begin DOCUMENT SEGMENT

Daniel Pimienta, email@example.com, Head of Foundation Networks and Development (FUNREDES)
COPYRIGHT: FUNREDES 11/1995
This paper focuses the relationship between Telecom Operators and Research Networks in Developing Countries. The concept of a mutual benefit relationship is presented as a desirable objective. Telecom Operators would benefit from the Research Networks in terms of creation of the data communication and value-added networks markets, as well as in the transfer of technical know-how in the field of networks. The Research Networks would benefit from the Telecom Operators services, primarily with the access to high speed dedicated lines, which represent a large proportion of their expenses. Such synergetic relationship would furthermore represent a benefit for the development of the country. The reasons why negotiation between the two partners is a valuable approach are presented. Some guidelines are shown for the Research Network to direct an efficient negotiation process. A set of arguments are listed for the Telecom Operators to make them confident this is a correct way to pursue, business wise. The paper refers to corresponding ITU/UNESCO recommendations and to the Dominican Republic Research Network experience (REDID, one of the REDALC projects) which served as a prototype for this approach.
The key importance of Telecommunications for development have already been shown (see for instance "Telecommunications and Economic Development", by R.J. Saunders and al, A World Bank Publication, Johns Hopkins, 1983). For different reasons, Science and Technology, is another well identified development asset. Besides their importance for the development of a country, both areas are vital for its independence.
At the time when the technologies and markets of telecommunications, computers and media are merging to create the most important challenge/opportunity for the world development, namely the information infrastructure (or "infostructure"), careful attention should be paid, in the South, to create a synergetic relationship between the Research world and the Telecommunications industries. This is a matter which goes beyond the direct interests of the two groups: it will serve as the basis for appropriate research and development as well as technology transfer, from domestic knowledge and lessons learned abroad. A new form of flexible collaborative research is developing using networks, where research is deployed to actual use with feedback changing both research agendas and use. As a vehicle for research collaboration and distance education, for all sectors, it will build human resources and institutional capacity. The relationship between telecom operators and research networks is, in the developing countries, a perfect opportunity to start trying this new model.
The tariff advantages which could be obtained in such relationship should not be considered as a form of subsidizing (which would come into contradiction with the global liberalizing movement which is on the way in the Telecommunication industry), but rather treated for what it is really: a balanced economic exchange, since there are clear business reasons for the Telecom players to participate in a partnership which both strengthen domestic capacity and the demand for telecom services.

end DOCUMENT SEGMENT

● **SET EXERCISE 1**:
Rewrite as a JSON list of strings, one string per line, the entries from the line containing "1568x754 pixels. How" through the line containing "(x=17, y=107)", inclusive, leaving out blank lines.

begin MATERIAL SHOWN

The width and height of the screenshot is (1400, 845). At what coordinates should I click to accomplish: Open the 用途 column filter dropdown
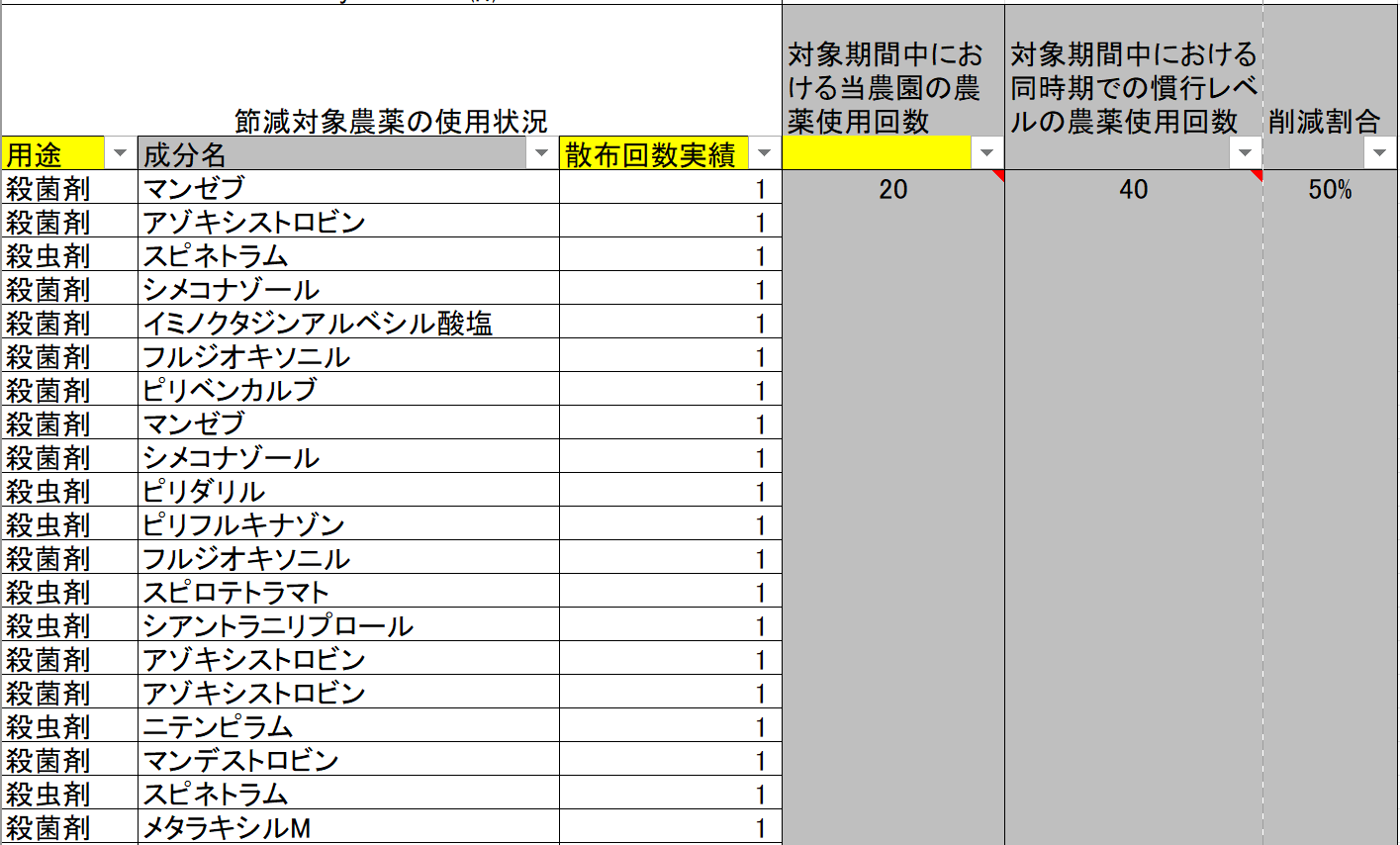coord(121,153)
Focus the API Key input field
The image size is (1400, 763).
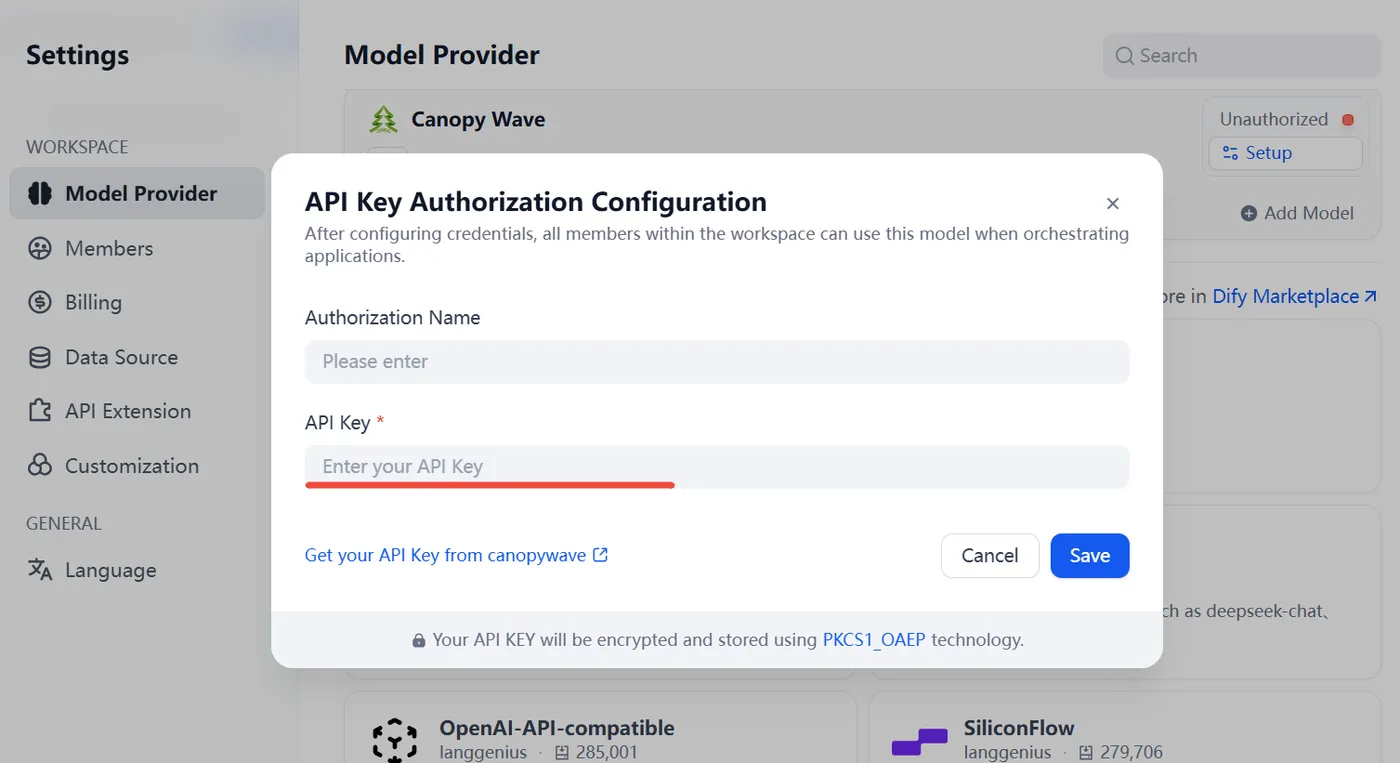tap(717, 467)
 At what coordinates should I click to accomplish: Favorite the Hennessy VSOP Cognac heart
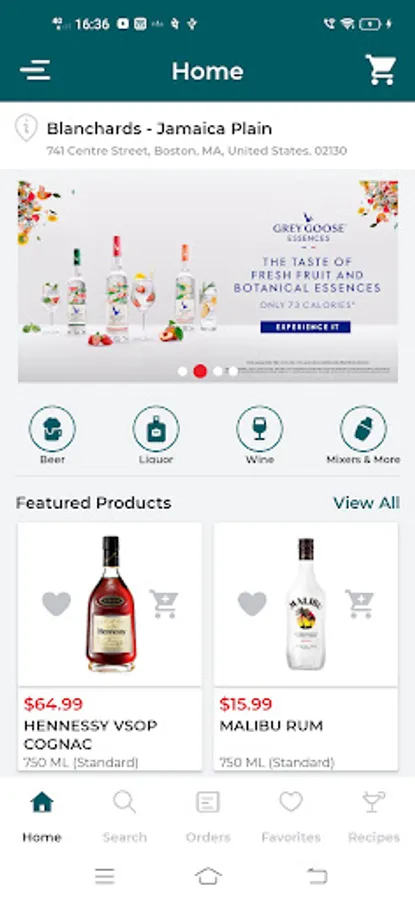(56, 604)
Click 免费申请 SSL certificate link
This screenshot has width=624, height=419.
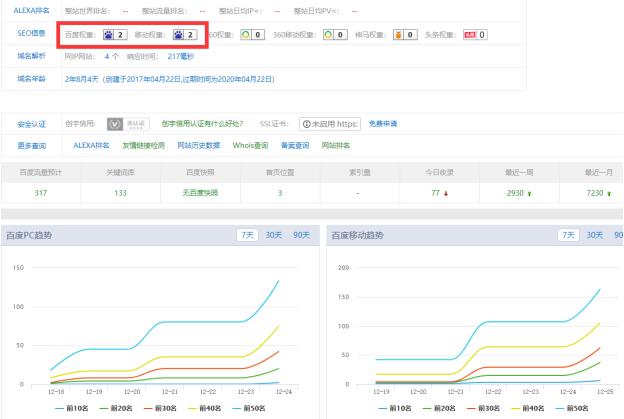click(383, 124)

end MATERIAL SHOWN
begin MATERIAL SHOWN

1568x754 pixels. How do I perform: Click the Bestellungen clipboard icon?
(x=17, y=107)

end MATERIAL SHOWN
begin MATERIAL SHOWN

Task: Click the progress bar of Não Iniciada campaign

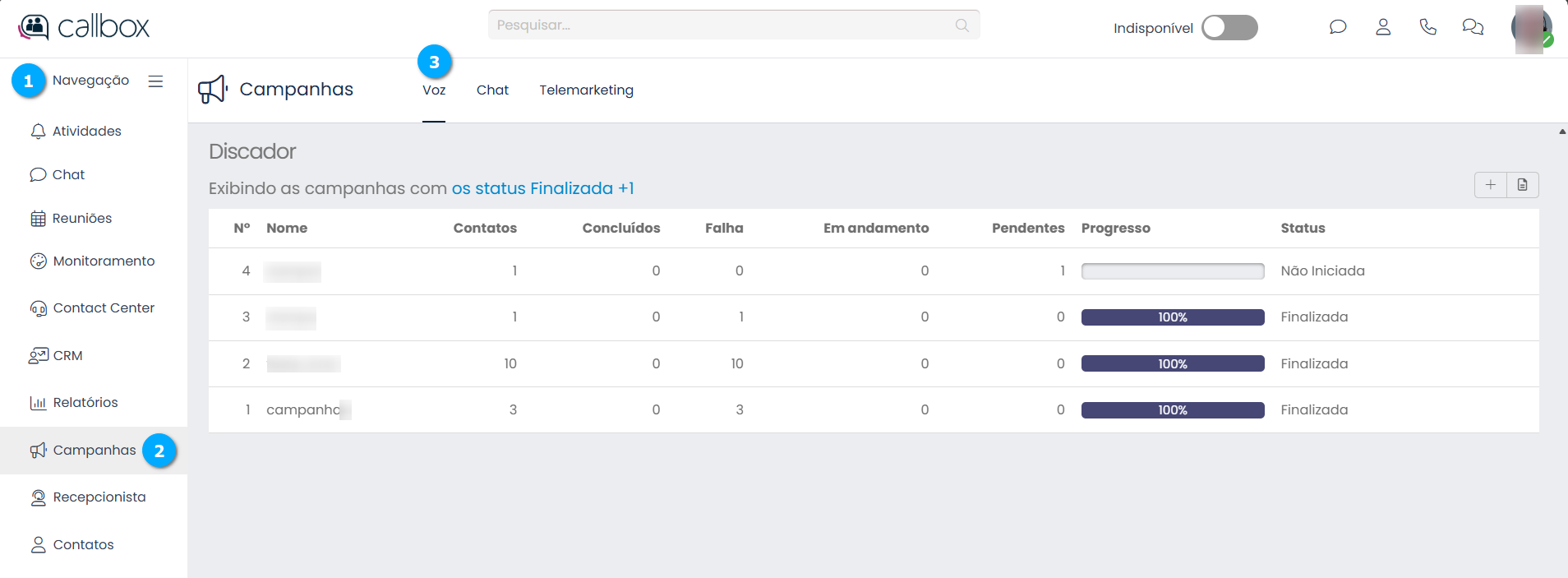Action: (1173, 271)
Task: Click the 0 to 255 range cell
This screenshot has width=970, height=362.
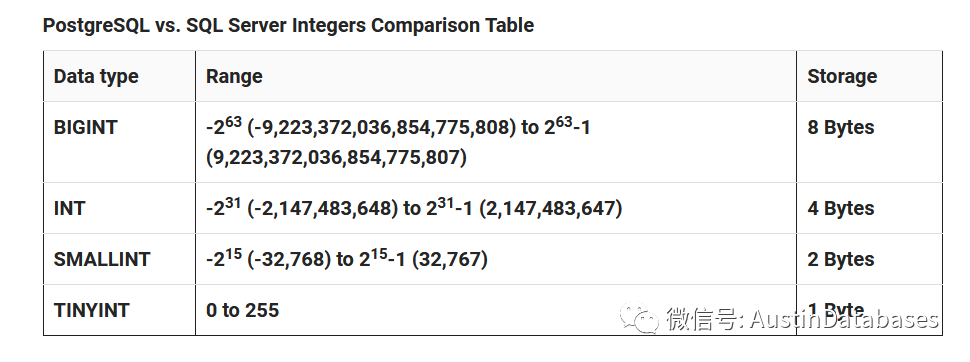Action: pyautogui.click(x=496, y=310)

end MATERIAL SHOWN

● **SET EXERCISE 2**:
List every acronym that appears in the paper on telecom operators and research networks.

● **EXERCISE OUTPUT 1**:
[
  "1568x754 pixels. How do I perform: Click the Bestellungen clipboard icon?",
  "(x=17, y=107)"
]

● **EXERCISE OUTPUT 2**:
FUNREDES, ITU, UNESCO, REDID, REDALC